No apêndice 7 estão transcritas integralmente algumas respostas da pergunta 2, divididas por grupos de respostas.

assume sua própria imagem, mas parece existir um consenso substancial entre membros do mesmo grupo”. No nosso caso, pode-se considerar membros do mesmo grupo de interesses toda a população que respondeu aos questionários pelo fato de morarem na mesma cidade e nas margens dos riachos.

Além das respostas referentes às perguntas 1 – sobre a função, e 2 – sobre a forma dos riachos, no questionário houve outra pergunta sobre a representação social dos elementos naturais na cidade, ainda que focando nos riachos urbanos, mas dessa vez a pergunta foi especificamente sobre a água, a terra e a vegetação ribeirinha dos riachos urbanos. Para facilitar o entendimento por parte da pessoa respondente, a questão foi redigida da seguinte maneira: O que o Sr/a acha sobre essa vegetação, água e terra dos riachos na frente da sua casa? As respostas foram bem parecidas entre todos os questionados, e para a sistematização dos resultados relativos a essa questão foram escolhidas as respostas mais comuns, ressaltando algumas diferenças nos conteúdos (quadro 20, apêndice 7) Decidiu-se, portanto, não separar os grupos de respostas parecidas, mas agrupa-las em relação aos conteúdos que apareceram.

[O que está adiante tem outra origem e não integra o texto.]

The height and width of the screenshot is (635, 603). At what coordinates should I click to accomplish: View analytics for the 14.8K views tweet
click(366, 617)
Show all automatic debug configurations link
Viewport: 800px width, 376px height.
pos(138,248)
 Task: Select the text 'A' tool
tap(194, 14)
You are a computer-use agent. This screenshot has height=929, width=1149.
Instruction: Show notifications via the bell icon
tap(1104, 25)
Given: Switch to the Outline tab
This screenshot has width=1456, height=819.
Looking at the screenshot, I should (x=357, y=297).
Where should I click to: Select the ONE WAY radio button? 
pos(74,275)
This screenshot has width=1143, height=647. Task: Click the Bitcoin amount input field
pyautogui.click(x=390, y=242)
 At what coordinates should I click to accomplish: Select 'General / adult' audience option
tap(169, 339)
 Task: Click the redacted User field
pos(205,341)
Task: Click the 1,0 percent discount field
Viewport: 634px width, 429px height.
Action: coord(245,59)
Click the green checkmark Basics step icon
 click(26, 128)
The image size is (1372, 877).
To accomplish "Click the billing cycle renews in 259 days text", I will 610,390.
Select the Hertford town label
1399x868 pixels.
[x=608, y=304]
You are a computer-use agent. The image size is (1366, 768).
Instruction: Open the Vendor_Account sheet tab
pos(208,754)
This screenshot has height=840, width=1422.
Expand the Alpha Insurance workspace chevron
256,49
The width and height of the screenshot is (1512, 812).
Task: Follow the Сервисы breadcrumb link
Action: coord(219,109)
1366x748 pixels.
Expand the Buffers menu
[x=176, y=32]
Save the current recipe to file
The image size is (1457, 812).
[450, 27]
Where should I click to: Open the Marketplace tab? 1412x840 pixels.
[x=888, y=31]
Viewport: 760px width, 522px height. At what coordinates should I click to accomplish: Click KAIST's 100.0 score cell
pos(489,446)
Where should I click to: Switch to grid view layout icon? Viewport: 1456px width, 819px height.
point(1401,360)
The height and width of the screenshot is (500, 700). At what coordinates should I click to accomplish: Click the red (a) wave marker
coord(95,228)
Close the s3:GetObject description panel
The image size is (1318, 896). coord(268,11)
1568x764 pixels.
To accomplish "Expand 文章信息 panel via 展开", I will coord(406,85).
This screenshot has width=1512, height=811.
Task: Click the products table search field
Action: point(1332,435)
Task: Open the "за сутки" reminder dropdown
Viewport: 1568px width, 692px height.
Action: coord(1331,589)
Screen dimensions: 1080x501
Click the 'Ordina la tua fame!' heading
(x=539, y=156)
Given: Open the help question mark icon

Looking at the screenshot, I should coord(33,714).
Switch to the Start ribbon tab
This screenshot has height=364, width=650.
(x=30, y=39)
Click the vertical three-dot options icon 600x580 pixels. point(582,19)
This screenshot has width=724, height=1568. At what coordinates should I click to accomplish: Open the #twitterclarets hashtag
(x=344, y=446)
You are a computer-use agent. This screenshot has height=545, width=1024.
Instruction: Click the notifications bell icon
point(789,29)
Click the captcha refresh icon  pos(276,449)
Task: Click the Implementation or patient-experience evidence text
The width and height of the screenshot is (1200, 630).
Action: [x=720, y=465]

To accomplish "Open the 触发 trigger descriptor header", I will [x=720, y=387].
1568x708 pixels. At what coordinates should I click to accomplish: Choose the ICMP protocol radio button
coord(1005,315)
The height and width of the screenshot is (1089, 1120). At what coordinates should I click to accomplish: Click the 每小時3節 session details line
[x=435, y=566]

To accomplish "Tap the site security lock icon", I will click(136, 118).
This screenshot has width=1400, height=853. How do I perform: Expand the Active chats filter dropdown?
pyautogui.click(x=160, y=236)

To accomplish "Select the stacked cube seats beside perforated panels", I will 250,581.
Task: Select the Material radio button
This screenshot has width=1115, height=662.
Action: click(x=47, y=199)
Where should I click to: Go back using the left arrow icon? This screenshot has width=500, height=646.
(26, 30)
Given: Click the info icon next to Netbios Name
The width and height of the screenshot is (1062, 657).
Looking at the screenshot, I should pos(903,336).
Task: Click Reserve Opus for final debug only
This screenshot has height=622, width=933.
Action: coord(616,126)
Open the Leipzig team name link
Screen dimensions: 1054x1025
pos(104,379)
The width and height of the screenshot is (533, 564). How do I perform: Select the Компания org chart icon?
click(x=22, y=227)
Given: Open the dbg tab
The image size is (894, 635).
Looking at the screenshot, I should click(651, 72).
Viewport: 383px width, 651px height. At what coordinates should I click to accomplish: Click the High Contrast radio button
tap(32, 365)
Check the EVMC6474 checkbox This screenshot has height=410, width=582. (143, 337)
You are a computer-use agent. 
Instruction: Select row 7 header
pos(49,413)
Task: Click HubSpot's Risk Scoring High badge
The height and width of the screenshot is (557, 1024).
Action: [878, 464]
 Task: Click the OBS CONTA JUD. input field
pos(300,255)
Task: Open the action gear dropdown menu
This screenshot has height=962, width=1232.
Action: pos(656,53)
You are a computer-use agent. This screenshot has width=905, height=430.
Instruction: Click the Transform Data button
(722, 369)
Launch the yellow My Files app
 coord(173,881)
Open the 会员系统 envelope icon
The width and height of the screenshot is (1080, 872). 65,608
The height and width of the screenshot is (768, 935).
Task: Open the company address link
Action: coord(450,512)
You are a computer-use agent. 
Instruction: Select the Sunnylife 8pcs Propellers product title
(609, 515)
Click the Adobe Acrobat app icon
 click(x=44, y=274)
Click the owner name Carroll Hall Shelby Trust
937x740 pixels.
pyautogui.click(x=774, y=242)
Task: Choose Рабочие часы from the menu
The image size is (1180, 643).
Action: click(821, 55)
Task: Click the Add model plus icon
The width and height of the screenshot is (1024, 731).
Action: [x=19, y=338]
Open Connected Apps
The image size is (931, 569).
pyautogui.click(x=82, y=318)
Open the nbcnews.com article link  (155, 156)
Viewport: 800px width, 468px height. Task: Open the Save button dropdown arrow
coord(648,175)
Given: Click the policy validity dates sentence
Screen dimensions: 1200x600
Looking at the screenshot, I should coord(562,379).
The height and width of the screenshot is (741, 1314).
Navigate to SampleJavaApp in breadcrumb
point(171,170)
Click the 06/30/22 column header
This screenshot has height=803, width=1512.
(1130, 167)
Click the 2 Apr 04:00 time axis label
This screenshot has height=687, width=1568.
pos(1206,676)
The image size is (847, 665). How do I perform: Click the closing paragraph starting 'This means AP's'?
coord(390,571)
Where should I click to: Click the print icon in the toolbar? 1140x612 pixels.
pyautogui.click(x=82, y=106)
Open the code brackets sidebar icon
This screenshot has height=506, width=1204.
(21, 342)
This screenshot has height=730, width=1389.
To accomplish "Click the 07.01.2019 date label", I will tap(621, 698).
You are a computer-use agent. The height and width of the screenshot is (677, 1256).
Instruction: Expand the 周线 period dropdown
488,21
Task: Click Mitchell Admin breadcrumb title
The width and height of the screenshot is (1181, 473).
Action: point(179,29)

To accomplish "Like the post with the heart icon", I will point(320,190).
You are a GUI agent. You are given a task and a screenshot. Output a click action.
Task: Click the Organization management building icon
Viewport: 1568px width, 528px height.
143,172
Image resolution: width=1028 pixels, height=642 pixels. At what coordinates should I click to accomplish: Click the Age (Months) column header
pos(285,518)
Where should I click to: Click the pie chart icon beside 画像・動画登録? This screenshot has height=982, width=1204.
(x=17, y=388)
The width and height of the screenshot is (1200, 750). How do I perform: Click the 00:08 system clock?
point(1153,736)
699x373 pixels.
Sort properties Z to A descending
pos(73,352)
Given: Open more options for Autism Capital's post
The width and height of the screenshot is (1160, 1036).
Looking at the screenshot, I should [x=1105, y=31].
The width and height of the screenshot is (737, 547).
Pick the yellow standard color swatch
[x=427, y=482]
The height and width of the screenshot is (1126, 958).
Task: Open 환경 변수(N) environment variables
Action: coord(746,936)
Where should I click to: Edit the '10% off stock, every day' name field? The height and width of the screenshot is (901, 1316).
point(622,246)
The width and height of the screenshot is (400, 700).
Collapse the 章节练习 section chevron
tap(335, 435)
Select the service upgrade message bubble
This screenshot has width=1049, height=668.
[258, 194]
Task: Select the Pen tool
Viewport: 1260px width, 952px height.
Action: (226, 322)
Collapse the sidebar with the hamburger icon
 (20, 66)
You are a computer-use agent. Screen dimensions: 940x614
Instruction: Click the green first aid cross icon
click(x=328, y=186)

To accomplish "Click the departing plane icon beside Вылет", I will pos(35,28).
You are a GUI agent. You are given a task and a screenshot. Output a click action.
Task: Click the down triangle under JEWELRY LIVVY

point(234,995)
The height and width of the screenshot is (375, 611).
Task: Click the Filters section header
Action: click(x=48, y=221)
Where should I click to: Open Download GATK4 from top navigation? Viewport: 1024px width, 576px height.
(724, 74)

Os resultados da pergunta 3 mostram, que resultou uma ideia de natureza que tende a deturpar a imagem das áreas naturais na cidade, que são vistas e representadas como “galhos velhos”, “mato feio”, ignorando completamente o benefício climático, ecológico e paisagístico que a natureza traz para a cidade no contexto semiárido. Conceitualmente apareceu um repúdio ao ambiente natural por parte das pessoas que querem afastar o mais possível da própria casa a imagem da natureza porque é primitiva, selvagem, e taxada como “feia”. A natureza foi tornada feia e inútil diante dos artifícios humanos. Assim como nas ideias de Arendt (2007), o ser humano criou um mundo meramente humano que separa a existência do homem de todo o ambiente natural, por isso quanto mais humano, ou seja, quanto mais urbanizado seja o espaço, tanto mais será agradável e bem aceito.